This book aims to provide a historical account of the All-India Progressive Writers’ Association (AIPWA). In a structured narrative, it focuses on the political processes inside India, events and circumstances in South Asia and the debates and literary movements in Europe and the United States to demonstrate how the literary project was specifically informed by literary-political movements. It explores the theorisation of literature and politics that informed progressive writing and argues that the progressive conception of literature, art and politics was closer to the theorisation of two thinkers of whom the writers themselves knew very little – Leon Trotsky and Antonio Gramsci.
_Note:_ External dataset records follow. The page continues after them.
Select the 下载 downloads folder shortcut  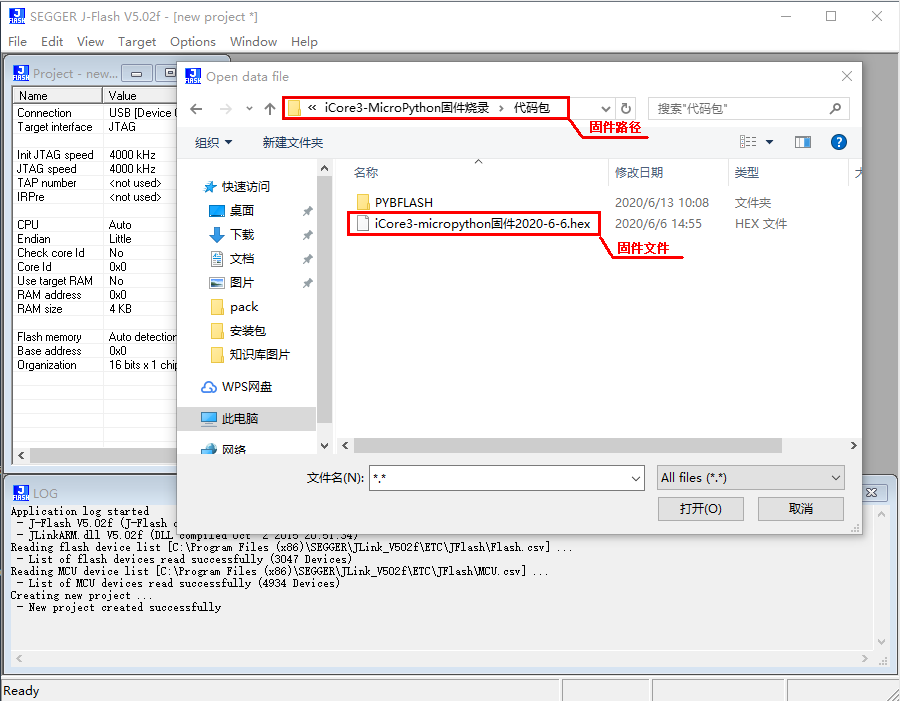[242, 235]
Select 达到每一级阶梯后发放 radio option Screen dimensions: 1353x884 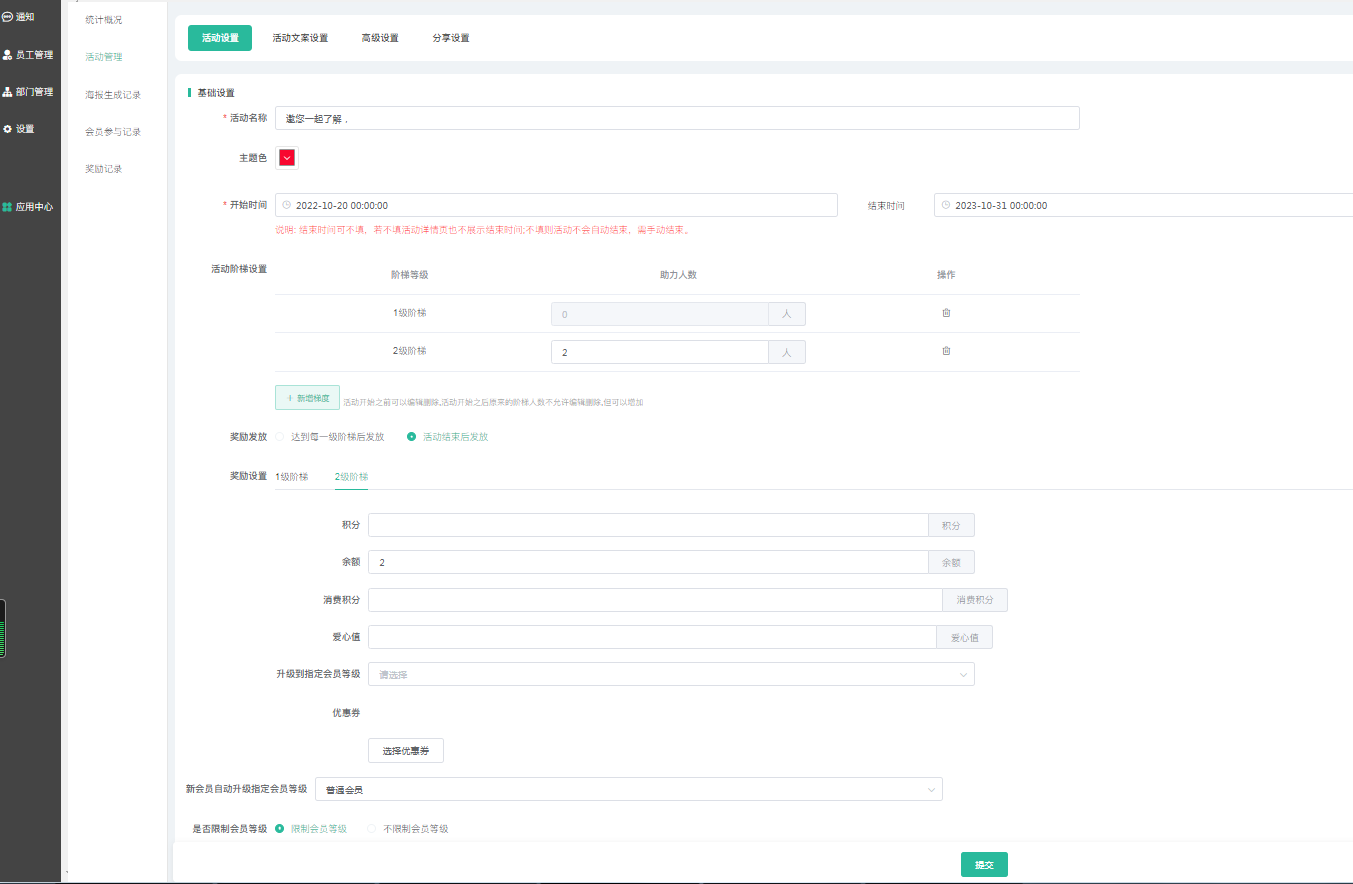(281, 437)
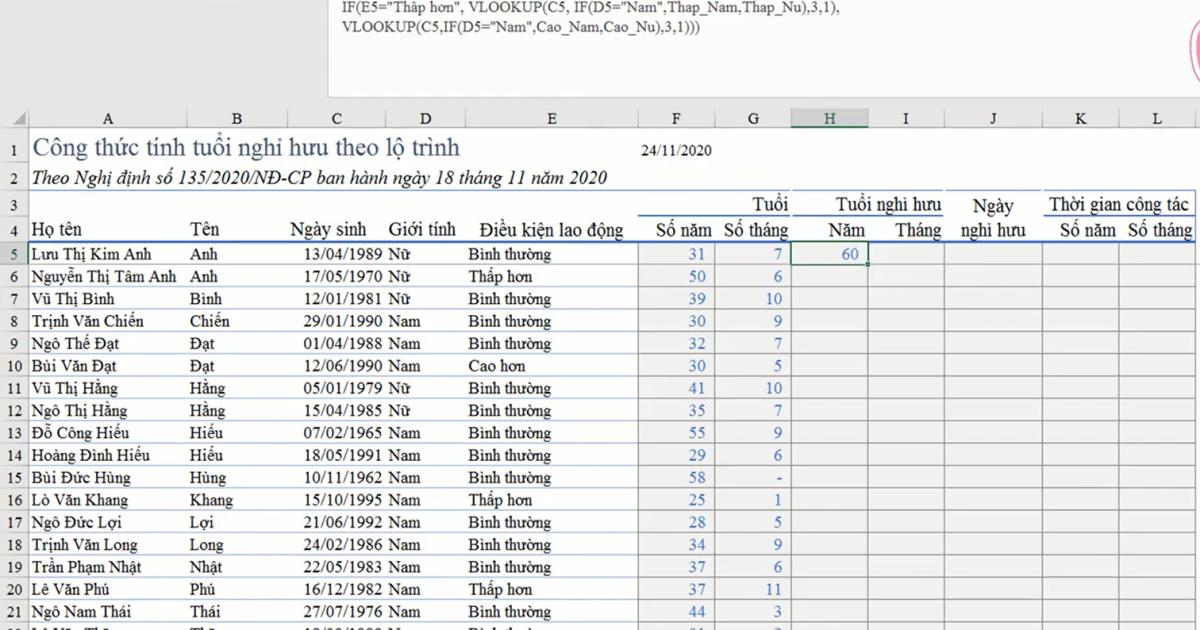Select the title cell about retirement age
1200x630 pixels.
click(246, 148)
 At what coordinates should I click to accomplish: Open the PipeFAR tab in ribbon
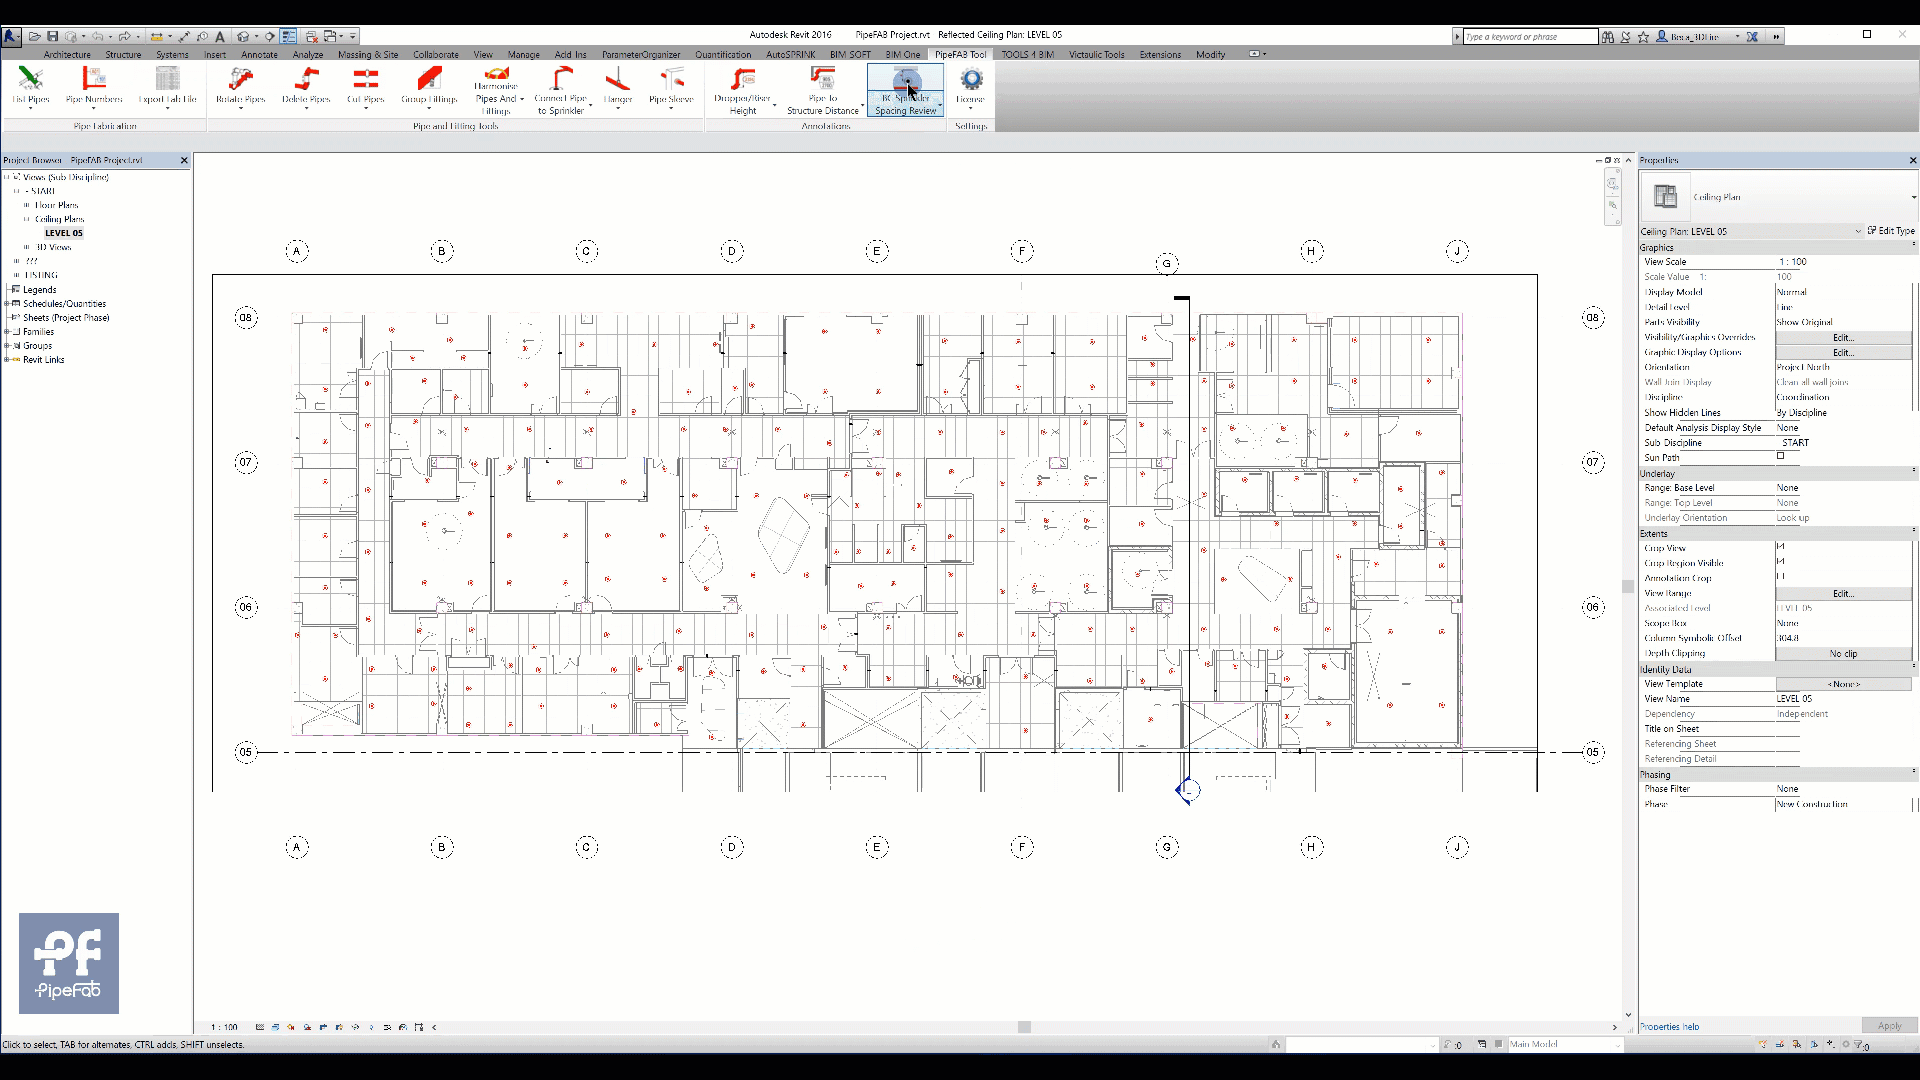point(960,54)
The book charts the progressive movement’s extension into the cultural arena through the Indian People’s Theatre Association (IPTA) and the deepening of its nation-wide character through a progressive nationalism instilled with left-wing ideology. One of the important aims of the AIPWA project was to advance the development of a popular vernacular based on the demotic language of north India – Hindustani. The book locates this issue within the broader nationalist discussion on the national language. Contrary to what is implied by much of the previous scholarship, the book argues that the progressive movement did survive the ravages of partition and that the progressives maintained organisations in both India and Pakistan. It looks at the short-lived but very colourful history of the PWA in Pakistan, using PWA documents, government records and personal testimonies.
Arguing that literary output and cultural production cannot be understood, let alone interpreted, outside the context of the nationalist movement, war, independence and partition, the book presents a narrative that necessarily transcends disciplinary boundaries between literature, politics and history. Supplemented with literary and archival sources and oral testimonies from the members of the movement, it provides the readers with a balanced and considered assessment of one of the twentieth century’s most influential and most interesting literary-political movements.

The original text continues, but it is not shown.